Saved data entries
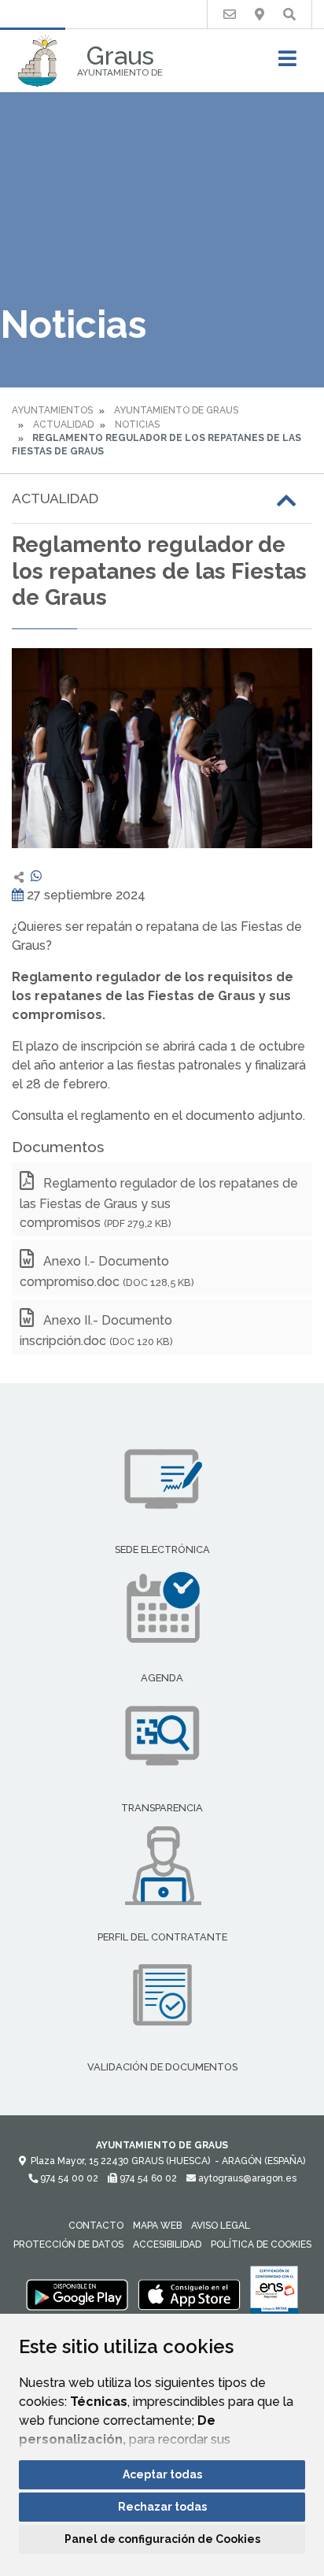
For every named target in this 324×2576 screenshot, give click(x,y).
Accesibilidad (167, 2244)
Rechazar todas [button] (162, 2506)
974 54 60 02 (147, 2178)
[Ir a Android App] (77, 2294)
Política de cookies (261, 2244)
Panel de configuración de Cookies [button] (162, 2539)
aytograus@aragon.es (246, 2178)
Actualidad (63, 424)
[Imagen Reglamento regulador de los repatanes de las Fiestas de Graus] (162, 748)
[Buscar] (289, 14)
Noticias (137, 424)
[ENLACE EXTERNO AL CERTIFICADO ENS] (274, 2294)
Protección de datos (68, 2244)
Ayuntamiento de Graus (176, 410)
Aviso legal (220, 2225)
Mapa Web (157, 2225)
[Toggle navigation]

→ TRY IT:
Repeat exactly the lines above, starting with the line that contains "[Buscar] (289, 14)" and ending with the last line, both included, and nothing else.

→ PROBLEM SOLUTION:
[Buscar] (289, 14)
Noticias (137, 424)
[ENLACE EXTERNO AL CERTIFICADO ENS] (274, 2294)
Protección de datos (68, 2244)
Ayuntamiento de Graus (176, 410)
Aviso legal (220, 2225)
Mapa Web (157, 2225)
[Toggle navigation]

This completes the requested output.